Table 1: Risk stratification and management in Brugada Syndrome by ESC.

AHA recommendations

There is no significant difference between the recommendations of ESC and AHA for the BS therapeutic interventions. The only difference that has to be mentioned is that AHA recommentations don't indicate ICD implantation in asymptomatic BS in patients with a drug-induced Type I ECG and based on family history of SCD (Table 2).

Table 2: Expert Consesus Recommendations on Brugada Syndrome Therapeutic Interventions by AHA.

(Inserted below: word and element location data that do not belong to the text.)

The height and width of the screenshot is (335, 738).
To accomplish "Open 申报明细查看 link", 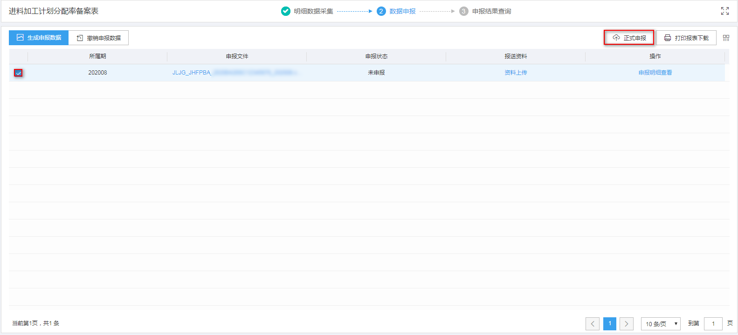I will [655, 73].
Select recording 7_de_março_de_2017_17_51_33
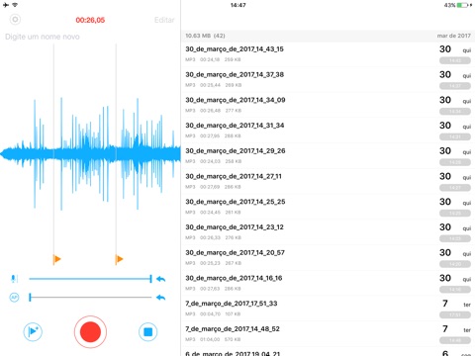 click(328, 309)
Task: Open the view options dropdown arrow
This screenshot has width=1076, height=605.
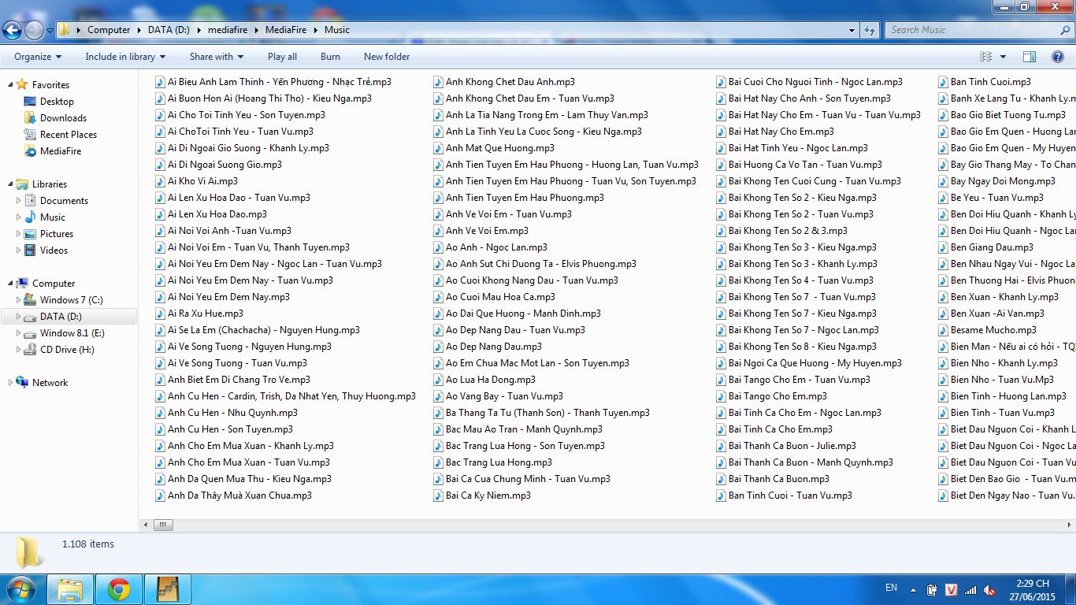Action: pos(1003,57)
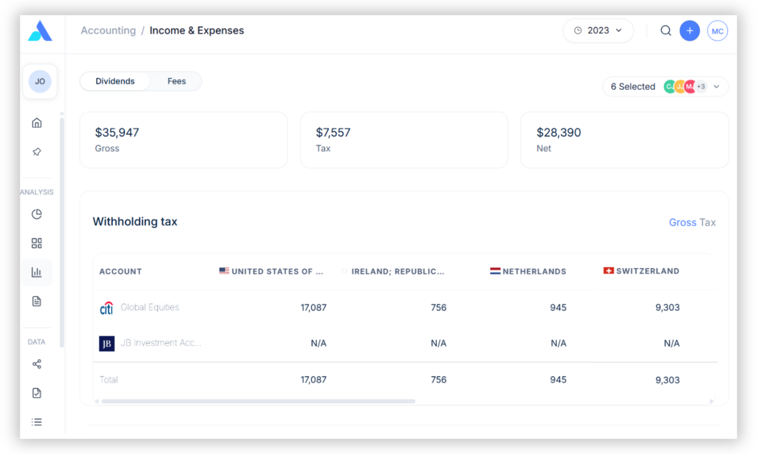
Task: Open the checked document icon
Action: point(37,393)
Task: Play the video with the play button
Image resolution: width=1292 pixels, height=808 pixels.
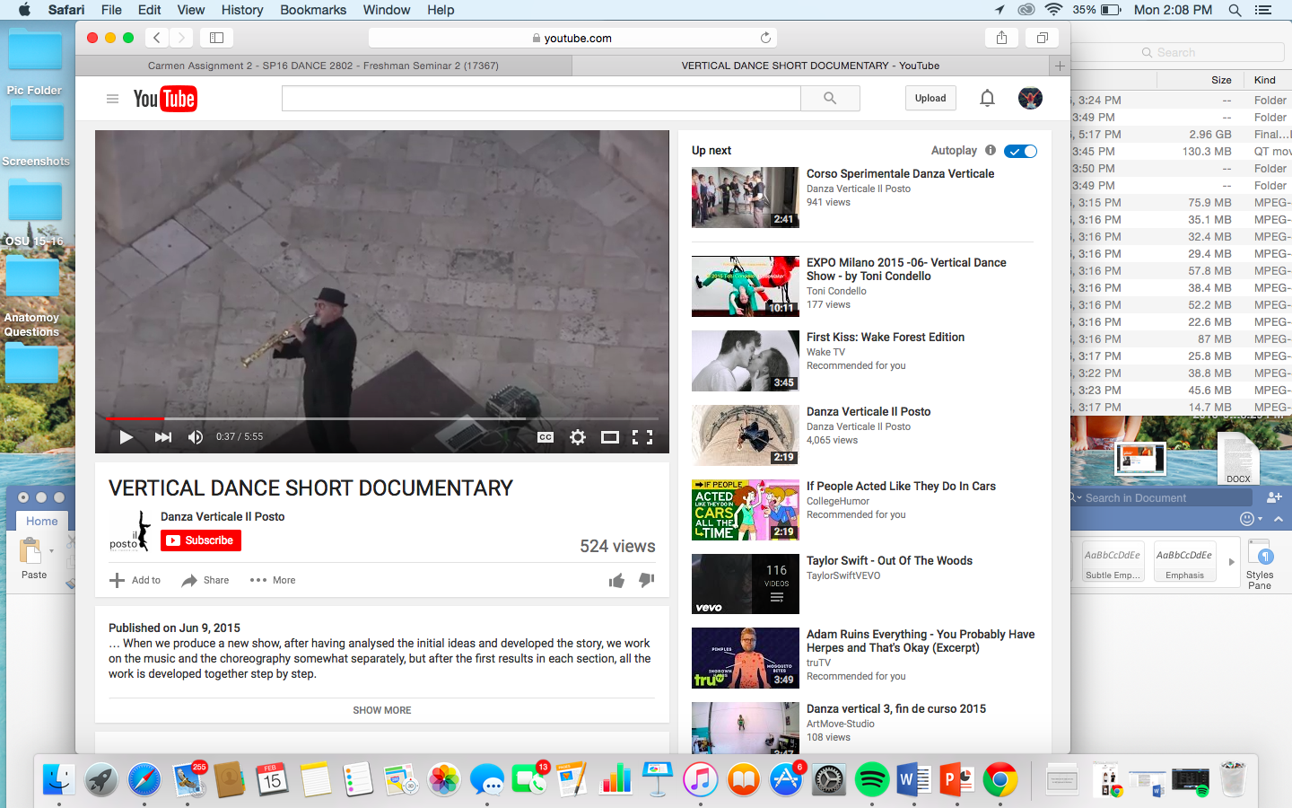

On the AHA recommendations In asymptomatic patients, the following findings are considered supportive for the diagnosis of BrS:

1. Attenuation of ST-segment elevation at peak of exercise stress test followed by its appearance during recovery phase. It should be noted, however, that in selected BrS patients, usually SCN5A mutation-positive patients, it has been observed that ST-segment elevation might become more evident during exercise.
2. Presence of first-degree atrioventricular (AV) block and left-axis deviation of the QRS.
3. Presence of atrial fibrillation.
4. Signal-averaged ECG; late potentials.
5. Fragmented QRS.
6. ST-T alternans, spontaneous left bundle branch block. (LBBB) ventricular premature beats (VPB) during prolonged ECG recording.
7. Ventricular effective refractory period (ERP) o200 ms recorded during electrophysiological study (EPS) and HV interval 460 ms
8. Absence of structural heart disease including myocardial ischemia [13].

Quinidine therapy

Quinidine was the most commonly used medication for the prevention of ventricular and atrial arrhythmias as recently as 2 decades ago. Nowadays the use of quinidine is limited because of its side effects and the presence of more safe and effective modern antiarrhythmic drugs. Thus far, in the Brugada syndrome genetic mutations reducing sodium inflow currents are detected in defective myocardial sodium channels which resulted in shorter-than-normal action potentials. Since prominent Ito (transient outward) current in the right ventricular epicardium further shortens the action potentials, Antzelevitch propose that quinidine may exert its favorable effects in Brugada syndrome by inhibiting Ito, and as a result restores electrical homogeneity. Quinidine has effectively been used by Belhassen et al. [14] as the sole therapy (without ICD back-up) for patients with symptomatic Brugada syndrome, including patients who had spontaneous VF before the initiation of therapy. Recent study shows that none of the 50 patients with symptomatic or asymptomatic Brugada syndrome developed symptomatic ventricular arrhythmias at the same time on quinidine therapy during a follow-up period within from 3 months to more than 10 years. 600-1500mg/d dosage of quinidine is recommended (In special cases dose can vary from 475 to 2000mg/d). (The effective level of quinidine in serum blood ranges from 1.29 to 5.2 mg/L). The effective quinidine serum blood levels ranges from 1.29 to 5.2 mg/L. The effectiveness of low dose quinidine (200mg/d) is not proven but Belhassen et al. used it for patients with side effects of quinidine after the administration of standard dosage. Most of the quinidine side effects are dose related [14,15].

The implied risk of a tragic and preventable event - sudden death - in young and, otherwise, healthy individuals because of Brugada Syndrome determines the huge importance of right diagnosis and management of BS by healthcare professionals all over the world.